Il drug checking, cioè l’analisi delle sostanze in tempo reale, per fare in modo che chi usa droghe sappia il reale contenuto di ciò che ha acquistato, i possibili effetti, le conseguenze.
Il drug checking appunto è un esempio evidente dicono una corretta informazione favorisca la consapevolezza e il controllo delle proprie scelte, dunque, anche i propri comportamenti riducendo rischi e danni.
L’Agenzia Europea, non a caso, ha pubblicato linee guida proprio a questo scopo promuovendo pratiche di comunicazione del rischio, efficaci e responsabili, per prevenire intossicazioni o overdose in contesti, come per esempio, quelli del divertimento; pensate ad es. ai rave party così esecrati e stigmatizzati dal nostro attuale Governo.

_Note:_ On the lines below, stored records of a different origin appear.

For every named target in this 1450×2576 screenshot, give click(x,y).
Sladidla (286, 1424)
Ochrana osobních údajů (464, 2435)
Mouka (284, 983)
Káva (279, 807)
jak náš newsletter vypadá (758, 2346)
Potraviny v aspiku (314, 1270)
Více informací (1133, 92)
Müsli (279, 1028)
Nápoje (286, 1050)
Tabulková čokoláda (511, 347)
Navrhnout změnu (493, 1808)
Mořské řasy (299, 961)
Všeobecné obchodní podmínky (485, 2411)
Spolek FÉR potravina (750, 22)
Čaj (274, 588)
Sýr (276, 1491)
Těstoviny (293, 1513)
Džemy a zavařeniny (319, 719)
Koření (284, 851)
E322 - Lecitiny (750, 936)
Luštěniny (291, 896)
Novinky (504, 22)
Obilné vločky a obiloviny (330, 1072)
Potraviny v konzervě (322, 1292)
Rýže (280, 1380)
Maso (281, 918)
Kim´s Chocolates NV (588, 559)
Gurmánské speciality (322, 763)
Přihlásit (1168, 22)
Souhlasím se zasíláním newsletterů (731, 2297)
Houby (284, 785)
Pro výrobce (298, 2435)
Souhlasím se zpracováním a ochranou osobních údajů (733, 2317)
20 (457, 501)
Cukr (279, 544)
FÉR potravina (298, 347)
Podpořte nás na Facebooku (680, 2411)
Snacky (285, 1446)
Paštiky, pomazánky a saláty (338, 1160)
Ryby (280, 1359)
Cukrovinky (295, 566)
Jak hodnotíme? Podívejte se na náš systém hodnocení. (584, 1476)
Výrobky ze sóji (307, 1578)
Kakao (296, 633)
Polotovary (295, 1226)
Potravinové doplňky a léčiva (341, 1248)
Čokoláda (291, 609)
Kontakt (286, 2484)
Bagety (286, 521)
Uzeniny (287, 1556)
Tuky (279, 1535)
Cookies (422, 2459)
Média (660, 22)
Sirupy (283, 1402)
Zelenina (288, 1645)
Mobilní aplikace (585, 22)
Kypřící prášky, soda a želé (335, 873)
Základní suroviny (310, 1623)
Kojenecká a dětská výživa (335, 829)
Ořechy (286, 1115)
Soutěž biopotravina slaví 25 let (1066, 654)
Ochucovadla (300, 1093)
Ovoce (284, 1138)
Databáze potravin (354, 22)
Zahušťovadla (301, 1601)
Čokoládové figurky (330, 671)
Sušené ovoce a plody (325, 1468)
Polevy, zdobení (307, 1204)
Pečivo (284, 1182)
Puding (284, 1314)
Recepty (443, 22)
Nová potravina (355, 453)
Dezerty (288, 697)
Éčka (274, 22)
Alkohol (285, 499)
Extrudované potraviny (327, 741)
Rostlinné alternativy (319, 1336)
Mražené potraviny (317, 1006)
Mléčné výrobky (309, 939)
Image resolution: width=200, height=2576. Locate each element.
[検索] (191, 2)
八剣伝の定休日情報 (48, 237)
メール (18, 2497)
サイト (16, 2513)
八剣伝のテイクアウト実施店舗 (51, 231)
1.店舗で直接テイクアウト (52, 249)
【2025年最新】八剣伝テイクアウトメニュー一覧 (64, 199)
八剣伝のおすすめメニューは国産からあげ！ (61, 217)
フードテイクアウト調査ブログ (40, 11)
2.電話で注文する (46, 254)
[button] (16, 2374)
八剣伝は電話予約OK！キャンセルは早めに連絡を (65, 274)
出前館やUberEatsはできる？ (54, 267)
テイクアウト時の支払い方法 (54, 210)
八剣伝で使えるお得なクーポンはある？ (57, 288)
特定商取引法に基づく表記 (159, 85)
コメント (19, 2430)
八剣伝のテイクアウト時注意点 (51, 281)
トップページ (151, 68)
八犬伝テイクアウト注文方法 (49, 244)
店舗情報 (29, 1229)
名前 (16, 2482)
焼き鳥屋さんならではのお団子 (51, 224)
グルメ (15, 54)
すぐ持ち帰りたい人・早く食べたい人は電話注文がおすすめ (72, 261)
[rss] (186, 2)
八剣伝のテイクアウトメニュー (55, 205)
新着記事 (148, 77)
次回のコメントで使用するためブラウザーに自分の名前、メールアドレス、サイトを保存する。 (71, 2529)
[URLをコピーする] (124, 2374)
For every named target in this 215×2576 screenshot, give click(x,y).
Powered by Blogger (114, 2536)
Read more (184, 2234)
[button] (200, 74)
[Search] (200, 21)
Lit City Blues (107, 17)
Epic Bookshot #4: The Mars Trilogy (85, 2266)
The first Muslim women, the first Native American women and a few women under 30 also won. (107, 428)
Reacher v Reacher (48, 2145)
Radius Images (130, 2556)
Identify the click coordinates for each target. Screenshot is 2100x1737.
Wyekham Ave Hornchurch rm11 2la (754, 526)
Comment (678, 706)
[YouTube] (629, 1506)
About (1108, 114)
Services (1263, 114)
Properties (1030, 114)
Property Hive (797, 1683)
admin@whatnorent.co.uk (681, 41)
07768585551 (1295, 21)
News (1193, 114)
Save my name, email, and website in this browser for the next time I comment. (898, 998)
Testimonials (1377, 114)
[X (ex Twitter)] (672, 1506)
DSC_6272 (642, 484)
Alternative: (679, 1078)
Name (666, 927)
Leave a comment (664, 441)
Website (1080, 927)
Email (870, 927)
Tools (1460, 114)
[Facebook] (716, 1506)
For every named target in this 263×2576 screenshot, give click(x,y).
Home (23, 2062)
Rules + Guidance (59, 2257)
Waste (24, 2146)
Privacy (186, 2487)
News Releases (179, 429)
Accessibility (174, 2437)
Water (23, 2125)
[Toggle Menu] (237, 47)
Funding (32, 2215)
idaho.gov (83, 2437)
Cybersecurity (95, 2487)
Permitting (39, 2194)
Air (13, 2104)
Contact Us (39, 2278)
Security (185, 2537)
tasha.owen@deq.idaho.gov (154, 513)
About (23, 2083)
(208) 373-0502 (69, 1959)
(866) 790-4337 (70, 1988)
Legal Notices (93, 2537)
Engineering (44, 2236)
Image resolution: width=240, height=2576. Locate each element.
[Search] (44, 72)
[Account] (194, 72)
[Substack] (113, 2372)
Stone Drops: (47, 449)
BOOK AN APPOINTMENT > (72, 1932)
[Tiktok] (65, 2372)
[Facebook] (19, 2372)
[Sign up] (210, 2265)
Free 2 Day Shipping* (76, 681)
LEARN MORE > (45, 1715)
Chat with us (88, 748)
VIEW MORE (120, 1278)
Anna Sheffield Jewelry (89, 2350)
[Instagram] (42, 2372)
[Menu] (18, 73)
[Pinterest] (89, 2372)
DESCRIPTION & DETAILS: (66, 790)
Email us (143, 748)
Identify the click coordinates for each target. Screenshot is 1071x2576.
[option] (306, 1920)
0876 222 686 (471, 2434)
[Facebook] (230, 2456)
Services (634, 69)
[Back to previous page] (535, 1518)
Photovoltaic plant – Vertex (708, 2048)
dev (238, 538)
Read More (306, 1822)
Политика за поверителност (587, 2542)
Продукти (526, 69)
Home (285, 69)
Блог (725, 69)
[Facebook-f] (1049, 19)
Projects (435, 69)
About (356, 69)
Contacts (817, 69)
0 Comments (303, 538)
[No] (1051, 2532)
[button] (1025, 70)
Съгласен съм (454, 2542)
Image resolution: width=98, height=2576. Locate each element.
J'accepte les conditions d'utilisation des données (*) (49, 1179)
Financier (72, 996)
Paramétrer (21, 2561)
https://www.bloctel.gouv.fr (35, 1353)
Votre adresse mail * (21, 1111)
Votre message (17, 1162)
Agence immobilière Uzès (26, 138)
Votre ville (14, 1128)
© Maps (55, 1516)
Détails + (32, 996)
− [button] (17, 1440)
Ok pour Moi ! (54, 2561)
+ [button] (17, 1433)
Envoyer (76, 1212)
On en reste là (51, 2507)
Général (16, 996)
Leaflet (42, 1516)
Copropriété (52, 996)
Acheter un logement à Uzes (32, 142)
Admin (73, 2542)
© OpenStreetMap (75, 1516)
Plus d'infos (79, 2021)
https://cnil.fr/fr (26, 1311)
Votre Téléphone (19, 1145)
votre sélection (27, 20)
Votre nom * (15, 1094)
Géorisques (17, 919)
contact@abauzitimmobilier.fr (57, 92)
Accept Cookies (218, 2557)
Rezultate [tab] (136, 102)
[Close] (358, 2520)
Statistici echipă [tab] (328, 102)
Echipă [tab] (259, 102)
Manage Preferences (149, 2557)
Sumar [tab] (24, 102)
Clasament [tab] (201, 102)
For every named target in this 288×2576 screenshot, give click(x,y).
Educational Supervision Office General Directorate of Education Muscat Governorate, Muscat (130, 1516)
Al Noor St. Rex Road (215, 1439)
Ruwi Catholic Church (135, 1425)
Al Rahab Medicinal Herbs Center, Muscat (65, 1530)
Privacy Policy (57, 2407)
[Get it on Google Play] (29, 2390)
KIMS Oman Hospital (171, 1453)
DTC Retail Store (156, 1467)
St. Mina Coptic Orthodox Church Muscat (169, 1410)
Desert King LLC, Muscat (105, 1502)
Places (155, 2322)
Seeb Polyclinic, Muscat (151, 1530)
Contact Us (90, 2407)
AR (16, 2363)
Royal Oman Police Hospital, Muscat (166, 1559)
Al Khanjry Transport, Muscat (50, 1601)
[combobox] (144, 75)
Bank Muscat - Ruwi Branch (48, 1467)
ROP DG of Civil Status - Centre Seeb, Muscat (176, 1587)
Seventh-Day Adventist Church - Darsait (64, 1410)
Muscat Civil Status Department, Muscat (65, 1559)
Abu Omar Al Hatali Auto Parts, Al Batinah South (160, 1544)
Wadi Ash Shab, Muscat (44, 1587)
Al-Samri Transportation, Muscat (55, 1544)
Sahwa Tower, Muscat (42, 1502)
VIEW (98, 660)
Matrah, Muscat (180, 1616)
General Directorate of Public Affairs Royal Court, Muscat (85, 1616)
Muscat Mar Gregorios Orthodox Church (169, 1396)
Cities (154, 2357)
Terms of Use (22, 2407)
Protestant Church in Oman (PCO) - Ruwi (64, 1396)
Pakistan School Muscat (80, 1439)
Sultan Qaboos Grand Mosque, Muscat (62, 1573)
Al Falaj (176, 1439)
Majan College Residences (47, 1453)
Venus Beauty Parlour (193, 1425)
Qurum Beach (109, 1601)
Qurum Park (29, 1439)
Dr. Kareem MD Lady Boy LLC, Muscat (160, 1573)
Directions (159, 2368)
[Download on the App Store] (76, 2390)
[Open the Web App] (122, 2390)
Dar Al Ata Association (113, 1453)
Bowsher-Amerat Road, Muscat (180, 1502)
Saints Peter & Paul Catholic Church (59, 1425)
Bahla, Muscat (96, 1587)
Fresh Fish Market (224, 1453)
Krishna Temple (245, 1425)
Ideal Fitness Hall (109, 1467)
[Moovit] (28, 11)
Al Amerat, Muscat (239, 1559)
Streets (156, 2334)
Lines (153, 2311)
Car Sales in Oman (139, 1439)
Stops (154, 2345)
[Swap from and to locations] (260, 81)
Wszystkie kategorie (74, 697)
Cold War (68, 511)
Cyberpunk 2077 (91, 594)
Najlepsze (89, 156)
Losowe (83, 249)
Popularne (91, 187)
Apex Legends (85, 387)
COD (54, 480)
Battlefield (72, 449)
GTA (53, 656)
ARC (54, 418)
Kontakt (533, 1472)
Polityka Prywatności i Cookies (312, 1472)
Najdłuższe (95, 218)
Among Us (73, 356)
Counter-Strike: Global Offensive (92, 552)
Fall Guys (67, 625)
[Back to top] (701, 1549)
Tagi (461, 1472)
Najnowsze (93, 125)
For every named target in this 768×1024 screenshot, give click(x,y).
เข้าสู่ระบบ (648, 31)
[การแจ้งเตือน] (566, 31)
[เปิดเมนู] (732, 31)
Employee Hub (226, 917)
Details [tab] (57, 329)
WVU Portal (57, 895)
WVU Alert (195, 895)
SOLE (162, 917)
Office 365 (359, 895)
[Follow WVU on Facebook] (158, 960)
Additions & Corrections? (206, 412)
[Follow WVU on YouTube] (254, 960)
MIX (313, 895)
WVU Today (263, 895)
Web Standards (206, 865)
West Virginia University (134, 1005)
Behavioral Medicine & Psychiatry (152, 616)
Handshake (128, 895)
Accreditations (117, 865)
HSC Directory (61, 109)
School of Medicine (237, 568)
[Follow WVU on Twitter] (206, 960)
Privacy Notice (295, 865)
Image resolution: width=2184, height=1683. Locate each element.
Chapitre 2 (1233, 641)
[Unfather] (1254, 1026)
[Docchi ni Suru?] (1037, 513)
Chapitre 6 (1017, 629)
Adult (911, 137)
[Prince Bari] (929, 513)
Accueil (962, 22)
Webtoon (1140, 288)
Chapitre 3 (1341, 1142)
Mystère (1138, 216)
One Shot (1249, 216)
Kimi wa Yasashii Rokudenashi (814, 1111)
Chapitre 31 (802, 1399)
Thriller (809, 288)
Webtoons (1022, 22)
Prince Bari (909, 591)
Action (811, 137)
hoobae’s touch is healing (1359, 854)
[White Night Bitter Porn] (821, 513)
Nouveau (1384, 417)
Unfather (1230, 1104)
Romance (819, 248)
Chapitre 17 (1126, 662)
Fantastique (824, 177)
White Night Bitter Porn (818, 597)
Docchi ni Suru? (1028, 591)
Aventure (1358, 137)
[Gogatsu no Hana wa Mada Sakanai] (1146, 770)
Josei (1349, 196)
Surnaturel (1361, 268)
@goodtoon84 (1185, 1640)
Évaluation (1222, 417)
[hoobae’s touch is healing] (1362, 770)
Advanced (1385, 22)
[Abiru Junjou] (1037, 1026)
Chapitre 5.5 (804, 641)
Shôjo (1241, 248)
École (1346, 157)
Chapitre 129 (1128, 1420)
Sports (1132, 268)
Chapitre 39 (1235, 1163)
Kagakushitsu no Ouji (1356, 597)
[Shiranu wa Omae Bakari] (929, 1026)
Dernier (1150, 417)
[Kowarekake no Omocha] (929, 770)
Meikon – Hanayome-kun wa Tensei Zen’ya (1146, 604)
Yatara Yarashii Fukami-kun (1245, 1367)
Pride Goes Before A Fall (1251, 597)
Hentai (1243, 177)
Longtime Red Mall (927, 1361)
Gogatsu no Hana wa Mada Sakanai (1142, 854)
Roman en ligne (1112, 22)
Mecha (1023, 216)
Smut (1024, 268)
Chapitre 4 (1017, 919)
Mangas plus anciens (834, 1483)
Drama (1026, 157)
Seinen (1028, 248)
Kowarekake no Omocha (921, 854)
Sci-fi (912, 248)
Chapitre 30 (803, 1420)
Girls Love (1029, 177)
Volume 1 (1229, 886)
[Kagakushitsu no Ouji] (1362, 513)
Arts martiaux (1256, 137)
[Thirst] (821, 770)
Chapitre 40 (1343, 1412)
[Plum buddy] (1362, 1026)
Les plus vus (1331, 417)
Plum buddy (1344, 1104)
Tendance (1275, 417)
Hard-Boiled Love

Un altro esempio evidente è quello delle consumption rooms; studi di valutazioni sul campo confermano che dove esiste la volontà politica di attivarle le stanze del consumo protetto funzionano come strumenti di inclusione sociale, abbassano la mortalità, riducono le pratiche di consumo in luoghi pericolosi e favoriscono l’accesso a percorsi di cura per chi ne ha necessità.
Nonostante le evidenze la loro diffusione però ostacolata da normative, resistenze politiche e stigma; la scelta allora non è tra proibire o normalizzare ma tra criminalizzare persone e comunità oppure investire in risposte basate sull’esperienza sull’evidenza.